- _TEXT_:
==========

Bluetooth devices
better today, but still expensive and rare
First published in Business
in Vancouver
October 9-15, 2001, ISSUE 624 The high-tech office column
by ALAN ZISMAN (c)
2001
Two weeks ago, this
column looked at
wireless networking; increasingly popular and increasingly affordable,
if saddled with the less than memorable moniker IEEE 802.11b.
But there's wireless and then there's wireless.
Bluetooth wireless sports
a better name, but is much less visible.
802.11b (aka WiFi) connects computers to the Internet
and business or
home networks, replacing the Ethernet cabling of a traditional local
area
network with radio waves.
Bluetooth aims to replace all sorts of other cables:
cables connecting
computers to printers, PDAs, digital cameras, cell phones and more. The
Bluetooth vision entails a personal area network, constantly
changing
as users with different devices move in and out of its effective range.
Where 802.11b devices promise an office-wide range of
50 to 100 metres,
Bluetooth devices aim for a range of 10 metres or so, more or less the
size of a large room.
And while 802.11b promises similar speeds to current
wired networks,
Bluetooth, though operating on the same radio frequency, offers much
slower
performance.

==========

- _EXTRACTED MATERIAL_:
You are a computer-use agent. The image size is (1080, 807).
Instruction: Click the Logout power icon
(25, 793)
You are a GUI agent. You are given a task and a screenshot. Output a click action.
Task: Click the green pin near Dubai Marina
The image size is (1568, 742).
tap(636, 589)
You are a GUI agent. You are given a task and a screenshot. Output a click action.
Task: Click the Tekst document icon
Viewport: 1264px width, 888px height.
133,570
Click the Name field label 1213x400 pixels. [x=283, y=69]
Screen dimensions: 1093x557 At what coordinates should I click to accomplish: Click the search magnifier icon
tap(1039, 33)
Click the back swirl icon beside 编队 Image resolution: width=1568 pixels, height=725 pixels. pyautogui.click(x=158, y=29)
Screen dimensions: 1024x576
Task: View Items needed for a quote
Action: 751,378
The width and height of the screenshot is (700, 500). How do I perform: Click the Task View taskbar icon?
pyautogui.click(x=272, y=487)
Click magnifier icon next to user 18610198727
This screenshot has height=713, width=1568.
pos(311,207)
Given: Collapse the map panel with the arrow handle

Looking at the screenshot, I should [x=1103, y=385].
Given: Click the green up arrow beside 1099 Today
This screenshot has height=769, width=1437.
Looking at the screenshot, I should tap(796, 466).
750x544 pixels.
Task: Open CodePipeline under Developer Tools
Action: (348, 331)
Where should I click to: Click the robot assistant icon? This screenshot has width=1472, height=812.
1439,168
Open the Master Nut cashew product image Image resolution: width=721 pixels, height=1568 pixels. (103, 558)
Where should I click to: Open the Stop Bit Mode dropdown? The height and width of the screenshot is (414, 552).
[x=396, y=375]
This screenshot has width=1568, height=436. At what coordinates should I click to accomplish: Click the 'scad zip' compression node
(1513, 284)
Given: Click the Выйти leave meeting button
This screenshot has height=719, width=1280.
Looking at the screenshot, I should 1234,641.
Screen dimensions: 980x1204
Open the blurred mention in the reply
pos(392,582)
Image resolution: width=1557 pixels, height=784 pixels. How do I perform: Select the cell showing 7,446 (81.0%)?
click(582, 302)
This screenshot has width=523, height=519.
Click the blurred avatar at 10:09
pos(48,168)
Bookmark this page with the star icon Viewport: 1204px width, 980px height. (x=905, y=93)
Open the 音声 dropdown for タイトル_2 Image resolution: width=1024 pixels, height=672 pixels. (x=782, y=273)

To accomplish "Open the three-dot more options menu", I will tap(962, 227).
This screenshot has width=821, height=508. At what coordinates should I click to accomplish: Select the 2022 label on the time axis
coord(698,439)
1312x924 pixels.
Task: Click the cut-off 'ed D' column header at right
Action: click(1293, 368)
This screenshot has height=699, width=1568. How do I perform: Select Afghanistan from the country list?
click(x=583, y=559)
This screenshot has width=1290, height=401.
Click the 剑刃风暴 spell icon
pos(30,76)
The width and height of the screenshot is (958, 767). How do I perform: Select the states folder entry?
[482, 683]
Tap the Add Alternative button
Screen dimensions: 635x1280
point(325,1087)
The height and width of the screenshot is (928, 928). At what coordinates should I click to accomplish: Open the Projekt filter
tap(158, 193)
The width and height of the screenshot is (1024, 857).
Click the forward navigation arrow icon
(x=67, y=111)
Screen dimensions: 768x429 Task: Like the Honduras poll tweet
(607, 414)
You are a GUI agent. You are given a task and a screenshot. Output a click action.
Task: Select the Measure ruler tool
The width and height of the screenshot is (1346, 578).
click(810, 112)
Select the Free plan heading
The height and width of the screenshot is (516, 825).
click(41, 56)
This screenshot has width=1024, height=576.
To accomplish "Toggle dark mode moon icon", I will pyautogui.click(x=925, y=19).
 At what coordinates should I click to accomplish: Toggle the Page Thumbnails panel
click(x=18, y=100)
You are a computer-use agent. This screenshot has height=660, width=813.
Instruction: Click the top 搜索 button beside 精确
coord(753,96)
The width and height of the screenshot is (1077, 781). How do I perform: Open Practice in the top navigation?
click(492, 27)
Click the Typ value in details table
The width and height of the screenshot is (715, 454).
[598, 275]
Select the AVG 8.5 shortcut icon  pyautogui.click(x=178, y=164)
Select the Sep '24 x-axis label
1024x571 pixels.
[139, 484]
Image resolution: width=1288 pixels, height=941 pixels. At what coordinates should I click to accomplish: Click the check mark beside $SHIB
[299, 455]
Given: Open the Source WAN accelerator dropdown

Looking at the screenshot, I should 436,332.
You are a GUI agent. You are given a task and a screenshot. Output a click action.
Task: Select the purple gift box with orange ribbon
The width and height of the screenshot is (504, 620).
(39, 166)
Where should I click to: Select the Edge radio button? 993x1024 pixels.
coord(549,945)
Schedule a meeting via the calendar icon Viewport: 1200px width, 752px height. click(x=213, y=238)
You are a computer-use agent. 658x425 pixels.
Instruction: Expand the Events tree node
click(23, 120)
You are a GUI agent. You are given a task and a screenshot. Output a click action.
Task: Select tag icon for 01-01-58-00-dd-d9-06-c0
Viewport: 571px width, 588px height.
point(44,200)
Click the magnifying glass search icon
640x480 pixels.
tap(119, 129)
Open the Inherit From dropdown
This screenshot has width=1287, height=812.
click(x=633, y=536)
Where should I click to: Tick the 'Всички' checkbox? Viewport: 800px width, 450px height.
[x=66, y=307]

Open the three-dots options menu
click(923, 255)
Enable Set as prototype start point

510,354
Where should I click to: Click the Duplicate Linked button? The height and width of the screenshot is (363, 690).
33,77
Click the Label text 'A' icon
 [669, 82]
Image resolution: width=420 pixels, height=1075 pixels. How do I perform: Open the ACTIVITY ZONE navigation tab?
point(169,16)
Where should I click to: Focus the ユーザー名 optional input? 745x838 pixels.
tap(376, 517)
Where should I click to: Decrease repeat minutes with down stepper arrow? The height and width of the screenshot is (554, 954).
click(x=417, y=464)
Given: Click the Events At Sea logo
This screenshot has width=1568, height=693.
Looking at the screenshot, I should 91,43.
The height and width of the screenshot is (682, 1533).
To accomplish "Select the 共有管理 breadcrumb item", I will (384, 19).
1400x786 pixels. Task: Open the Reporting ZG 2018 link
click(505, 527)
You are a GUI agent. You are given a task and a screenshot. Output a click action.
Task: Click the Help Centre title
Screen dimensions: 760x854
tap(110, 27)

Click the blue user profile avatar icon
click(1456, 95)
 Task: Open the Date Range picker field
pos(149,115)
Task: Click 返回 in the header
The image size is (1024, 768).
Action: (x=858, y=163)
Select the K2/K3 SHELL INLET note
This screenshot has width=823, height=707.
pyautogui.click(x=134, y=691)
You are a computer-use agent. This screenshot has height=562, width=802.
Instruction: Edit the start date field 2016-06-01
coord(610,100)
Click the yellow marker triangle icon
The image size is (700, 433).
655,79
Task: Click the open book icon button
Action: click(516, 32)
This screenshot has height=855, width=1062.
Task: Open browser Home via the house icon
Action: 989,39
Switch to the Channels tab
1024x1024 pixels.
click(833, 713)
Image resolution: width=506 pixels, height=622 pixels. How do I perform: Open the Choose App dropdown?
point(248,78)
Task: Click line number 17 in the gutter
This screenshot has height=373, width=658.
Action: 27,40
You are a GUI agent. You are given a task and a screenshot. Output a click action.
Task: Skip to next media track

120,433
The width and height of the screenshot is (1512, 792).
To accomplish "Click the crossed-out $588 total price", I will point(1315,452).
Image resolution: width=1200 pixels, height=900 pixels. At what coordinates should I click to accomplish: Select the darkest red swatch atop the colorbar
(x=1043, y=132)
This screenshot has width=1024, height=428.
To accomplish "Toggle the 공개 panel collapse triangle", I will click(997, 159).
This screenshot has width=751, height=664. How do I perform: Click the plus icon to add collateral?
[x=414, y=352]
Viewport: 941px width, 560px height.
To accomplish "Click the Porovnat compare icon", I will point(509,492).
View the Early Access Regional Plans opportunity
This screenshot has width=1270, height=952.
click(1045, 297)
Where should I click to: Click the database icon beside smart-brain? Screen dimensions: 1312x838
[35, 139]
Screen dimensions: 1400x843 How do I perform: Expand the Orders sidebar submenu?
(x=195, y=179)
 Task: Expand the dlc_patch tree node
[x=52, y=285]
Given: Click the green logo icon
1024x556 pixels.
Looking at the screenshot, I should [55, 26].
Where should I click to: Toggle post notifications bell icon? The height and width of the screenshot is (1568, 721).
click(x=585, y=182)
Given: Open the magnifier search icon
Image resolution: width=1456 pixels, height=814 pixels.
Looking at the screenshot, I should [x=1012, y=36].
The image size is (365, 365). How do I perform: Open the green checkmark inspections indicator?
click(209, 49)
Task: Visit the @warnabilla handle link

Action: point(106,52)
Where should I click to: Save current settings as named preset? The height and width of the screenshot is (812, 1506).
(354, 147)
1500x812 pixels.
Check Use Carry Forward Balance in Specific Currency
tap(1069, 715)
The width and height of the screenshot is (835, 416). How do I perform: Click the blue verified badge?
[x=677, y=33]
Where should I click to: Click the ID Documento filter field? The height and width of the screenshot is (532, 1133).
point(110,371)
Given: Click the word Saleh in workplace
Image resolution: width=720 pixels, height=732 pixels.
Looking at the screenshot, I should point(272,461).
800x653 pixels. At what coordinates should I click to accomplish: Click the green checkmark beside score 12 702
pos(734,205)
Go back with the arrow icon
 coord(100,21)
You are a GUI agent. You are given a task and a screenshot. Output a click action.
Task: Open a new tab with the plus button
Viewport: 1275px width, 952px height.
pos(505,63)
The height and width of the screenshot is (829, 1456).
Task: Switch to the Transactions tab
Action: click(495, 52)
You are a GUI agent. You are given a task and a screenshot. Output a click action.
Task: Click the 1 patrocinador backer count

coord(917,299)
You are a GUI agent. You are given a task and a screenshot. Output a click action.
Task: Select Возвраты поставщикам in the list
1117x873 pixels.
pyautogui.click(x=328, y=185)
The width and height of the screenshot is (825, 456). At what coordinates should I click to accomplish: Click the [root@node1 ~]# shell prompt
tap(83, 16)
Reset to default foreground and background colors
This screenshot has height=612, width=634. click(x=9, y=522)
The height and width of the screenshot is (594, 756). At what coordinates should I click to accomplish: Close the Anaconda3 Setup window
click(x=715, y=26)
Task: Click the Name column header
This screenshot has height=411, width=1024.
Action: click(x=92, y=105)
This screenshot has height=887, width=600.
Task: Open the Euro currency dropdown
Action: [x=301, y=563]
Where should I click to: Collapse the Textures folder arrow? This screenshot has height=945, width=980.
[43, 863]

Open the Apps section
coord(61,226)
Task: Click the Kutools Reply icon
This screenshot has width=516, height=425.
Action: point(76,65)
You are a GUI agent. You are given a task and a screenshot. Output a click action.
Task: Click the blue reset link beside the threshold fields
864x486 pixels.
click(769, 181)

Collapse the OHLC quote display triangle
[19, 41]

==========

- _COMPLETE THE FOLLOWING_:
1 - In the Bluetooth column, what range do Bluetooth devices aim for?
2 - Update the passage of the Bluetooth column that begins at the words "802.11b (aka WiFi)" and stops after "with radio waves.", changing "radio waves" to "infrared signals".

- _RESULTS_:
1 - A range of 10 metres or so, more or less the size of a large room.

2 -
802.11b (aka WiFi) connects computers to the Internet
and business or
home networks, replacing the Ethernet cabling of a traditional local
area
network with infrared signals.